## Your goal
Print out the data that follows exactly, character for character, apart from the pictures.

## Input data
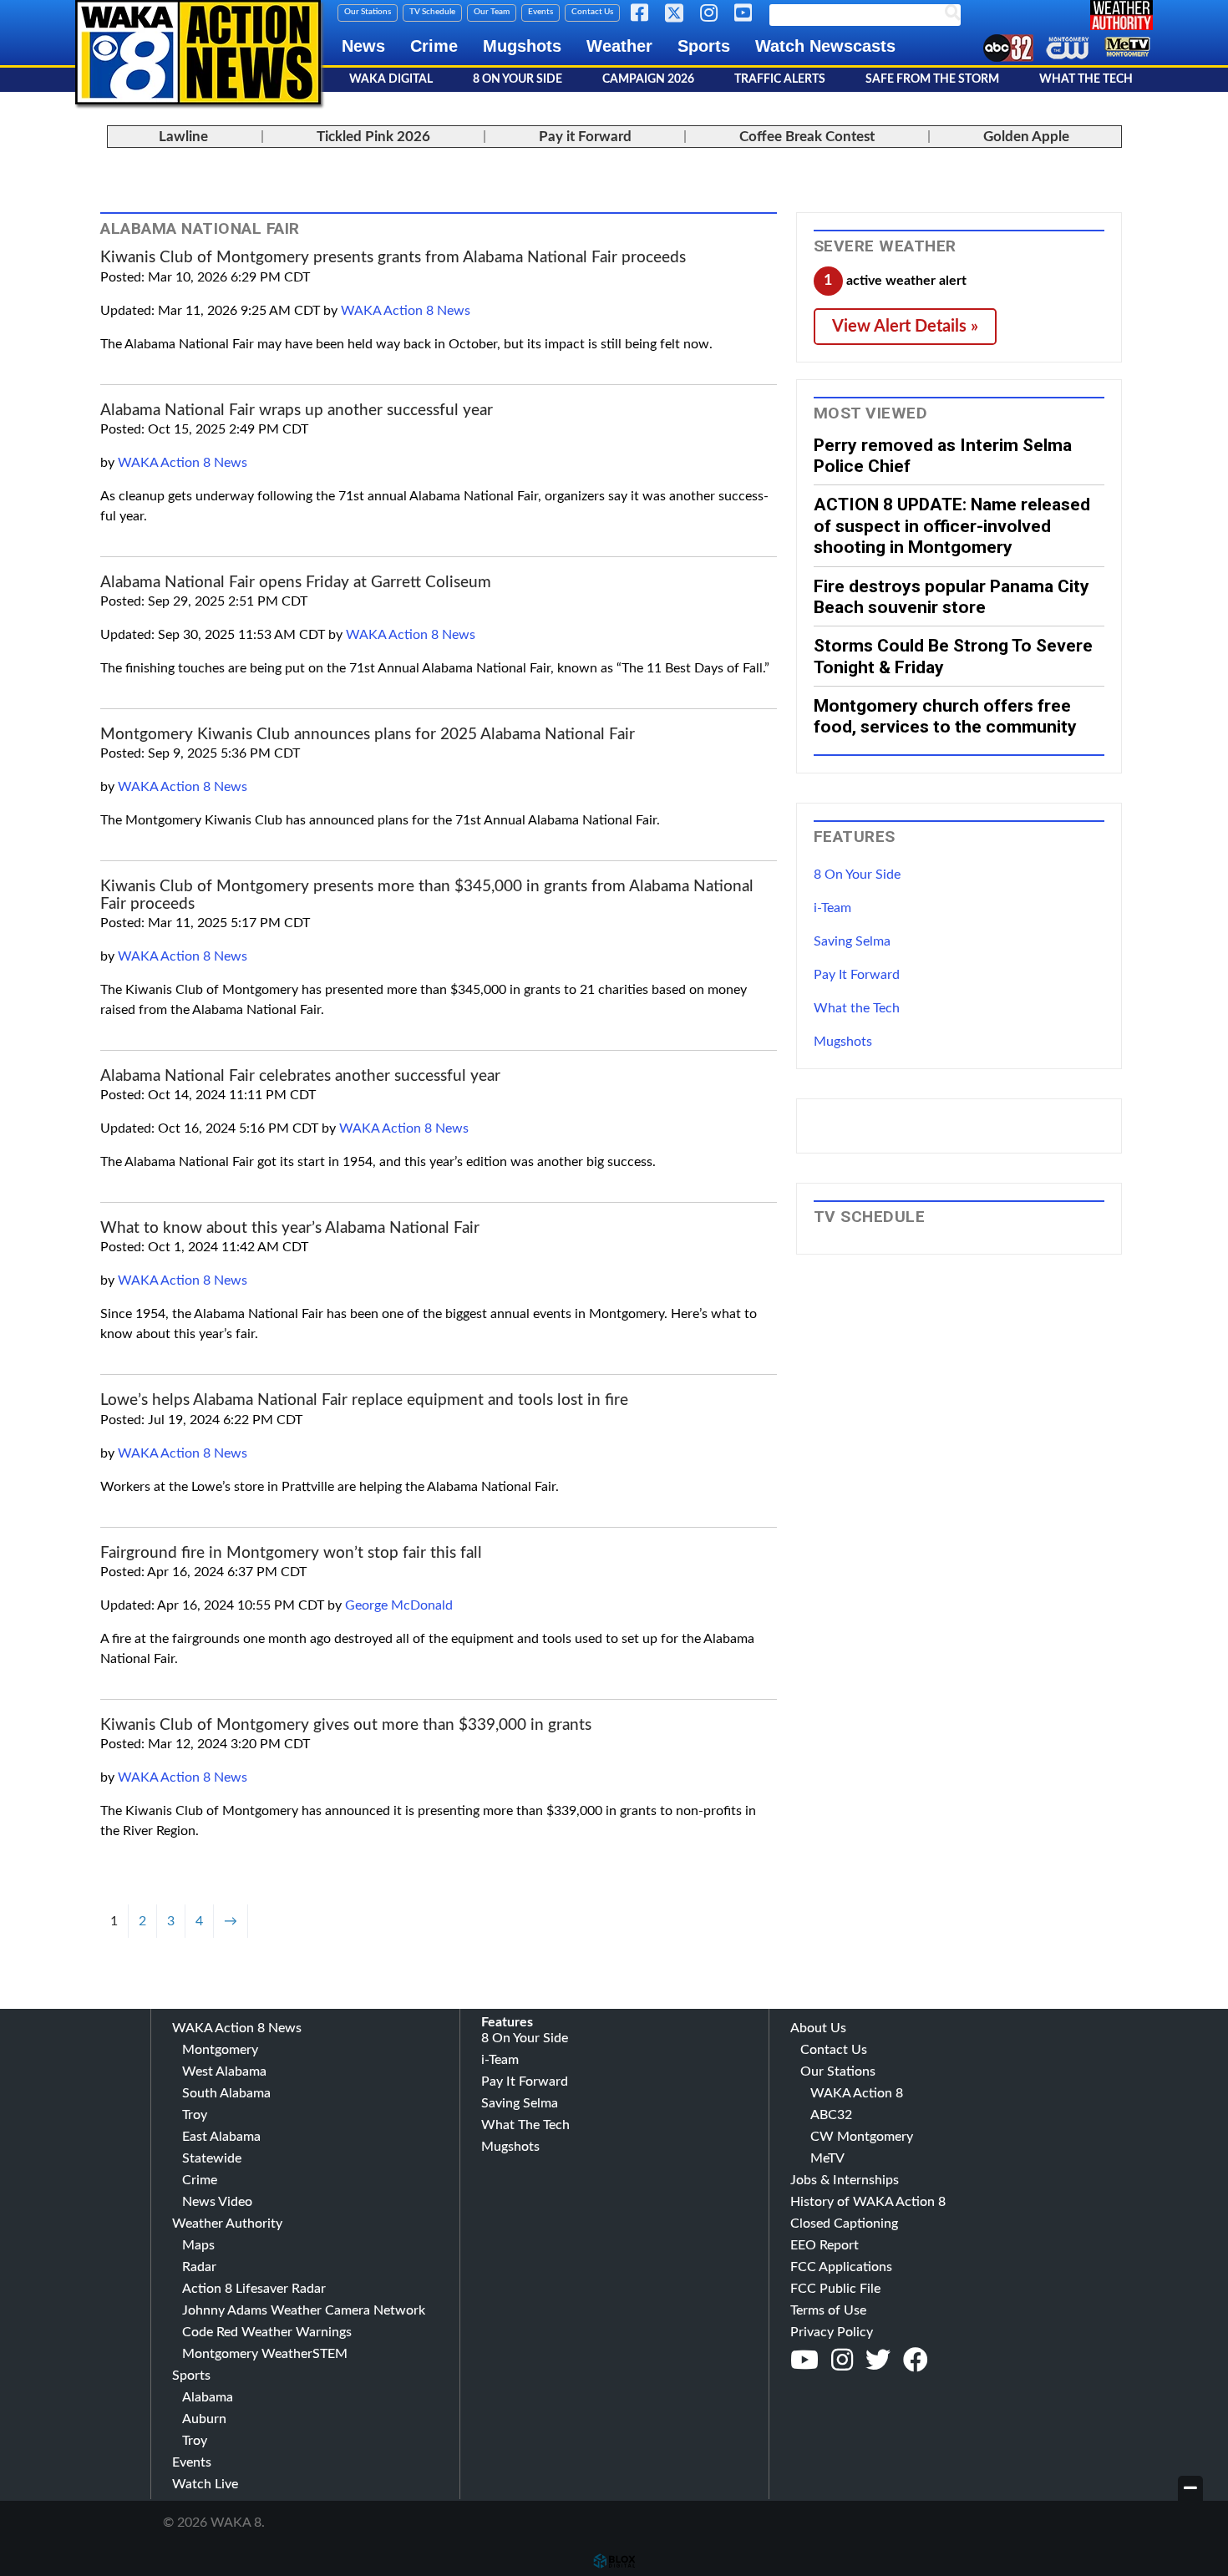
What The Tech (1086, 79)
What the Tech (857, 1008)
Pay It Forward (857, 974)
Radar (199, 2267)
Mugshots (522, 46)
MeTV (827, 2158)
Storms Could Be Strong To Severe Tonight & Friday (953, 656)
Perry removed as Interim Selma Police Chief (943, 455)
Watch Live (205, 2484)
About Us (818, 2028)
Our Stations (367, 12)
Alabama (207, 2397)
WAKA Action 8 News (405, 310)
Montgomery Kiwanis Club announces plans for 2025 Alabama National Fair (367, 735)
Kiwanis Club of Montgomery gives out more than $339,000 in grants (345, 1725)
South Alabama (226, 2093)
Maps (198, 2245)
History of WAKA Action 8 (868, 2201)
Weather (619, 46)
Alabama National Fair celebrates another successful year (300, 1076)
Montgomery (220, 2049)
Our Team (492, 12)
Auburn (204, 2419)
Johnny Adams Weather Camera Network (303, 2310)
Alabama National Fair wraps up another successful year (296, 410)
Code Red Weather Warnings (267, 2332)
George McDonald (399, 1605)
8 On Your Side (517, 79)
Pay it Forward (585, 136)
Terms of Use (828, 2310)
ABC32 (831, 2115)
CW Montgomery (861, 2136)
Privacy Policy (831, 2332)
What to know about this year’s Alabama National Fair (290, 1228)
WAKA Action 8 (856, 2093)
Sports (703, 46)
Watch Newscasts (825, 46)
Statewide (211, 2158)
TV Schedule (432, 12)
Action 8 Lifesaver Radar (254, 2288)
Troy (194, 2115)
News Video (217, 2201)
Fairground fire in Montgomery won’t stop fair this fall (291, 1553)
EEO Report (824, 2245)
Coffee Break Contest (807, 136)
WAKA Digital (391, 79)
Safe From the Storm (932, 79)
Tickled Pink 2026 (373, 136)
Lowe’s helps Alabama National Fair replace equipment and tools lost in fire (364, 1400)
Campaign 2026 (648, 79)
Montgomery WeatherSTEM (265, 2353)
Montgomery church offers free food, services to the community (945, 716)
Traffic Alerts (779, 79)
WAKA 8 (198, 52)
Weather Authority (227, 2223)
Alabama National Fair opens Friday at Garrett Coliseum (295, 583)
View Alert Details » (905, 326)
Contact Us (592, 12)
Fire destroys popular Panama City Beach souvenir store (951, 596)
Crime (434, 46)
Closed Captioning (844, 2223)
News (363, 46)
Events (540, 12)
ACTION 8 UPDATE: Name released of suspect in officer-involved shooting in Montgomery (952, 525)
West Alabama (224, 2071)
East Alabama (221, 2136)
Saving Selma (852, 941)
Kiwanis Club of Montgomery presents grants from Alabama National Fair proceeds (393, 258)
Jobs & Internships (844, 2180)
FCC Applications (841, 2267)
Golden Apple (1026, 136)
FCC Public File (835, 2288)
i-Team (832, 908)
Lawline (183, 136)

## Answer below
What The Tech (1086, 79)
What the Tech (857, 1008)
Pay It Forward (857, 974)
Radar (199, 2267)
Mugshots (522, 46)
MeTV (827, 2158)
Storms Could Be Strong To Severe Tonight & Friday (953, 656)
Perry removed as Interim Selma Police Chief (943, 455)
Watch Live (205, 2484)
About Us (818, 2028)
Our Stations (367, 12)
Alabama (207, 2397)
WAKA Action 8 News (405, 310)
Montgomery Kiwanis Club announces plans for 2025 Alabama National Fair (367, 735)
Kiwanis Club of Montgomery gives out more than $339,000 in grants (345, 1725)
South Alabama (226, 2093)
Maps (198, 2245)
History of WAKA Action 8 (868, 2201)
Weather (619, 46)
Alabama National Fair celebrates another successful year (300, 1076)
Montgomery (220, 2049)
Our Team (492, 12)
Auburn (204, 2419)
Johnny Adams Weather Camera Network (303, 2310)
Alabama National Fair wraps up another successful year (296, 410)
Code Red Weather Warnings (267, 2332)
George McDonald (399, 1605)
8 On Your Side (517, 79)
Pay it Forward (585, 136)
Terms of Use (828, 2310)
ABC32 (831, 2115)
CW Montgomery (861, 2136)
Privacy Policy (831, 2332)
What to know about this year’s Alabama National Fair (290, 1228)
WAKA Action 8 (856, 2093)
Sports (703, 46)
Watch Newscasts (825, 46)
Statewide (211, 2158)
TV Schedule (432, 12)
Action 8 Lifesaver Radar (254, 2288)
Troy (194, 2115)
News Video (217, 2201)
Fairground fire in Montgomery won’t stop fair this fall (291, 1553)
EEO Report (824, 2245)
Coffee Break Contest (807, 136)
WAKA Digital (391, 79)
Safe From the Storm (932, 79)
Tickled Pink 2026 (373, 136)
Lowe’s helps Alabama National Fair replace equipment and tools lost in fire (364, 1400)
Campaign 2026 (648, 79)
Montgomery WeatherSTEM (265, 2353)
Montgomery church offers free food, services to the community (945, 716)
Traffic Alerts (779, 79)
WAKA 8 (198, 52)
Weather Authority (227, 2223)
Alabama National Fair opens Friday at Garrett Coliseum (295, 583)
View Alert Details » (905, 326)
Contact Us (592, 12)
Fire destroys popular Panama City Beach souvenir store (951, 596)
Crime (434, 46)
Closed Captioning (844, 2223)
News (363, 46)
Events (540, 12)
ACTION 8 UPDATE: Name released of suspect in officer-involved shooting in Montgomery (952, 525)
West Alabama (224, 2071)
East Alabama (221, 2136)
Saving Selma (852, 941)
Kiwanis Club of Montgomery presents grants from Alabama National Fair proceeds (393, 258)
Jobs & Internships (844, 2180)
FCC Applications (841, 2267)
Golden Apple (1026, 136)
FCC Public File (835, 2288)
i-Team (832, 908)
Lawline (183, 136)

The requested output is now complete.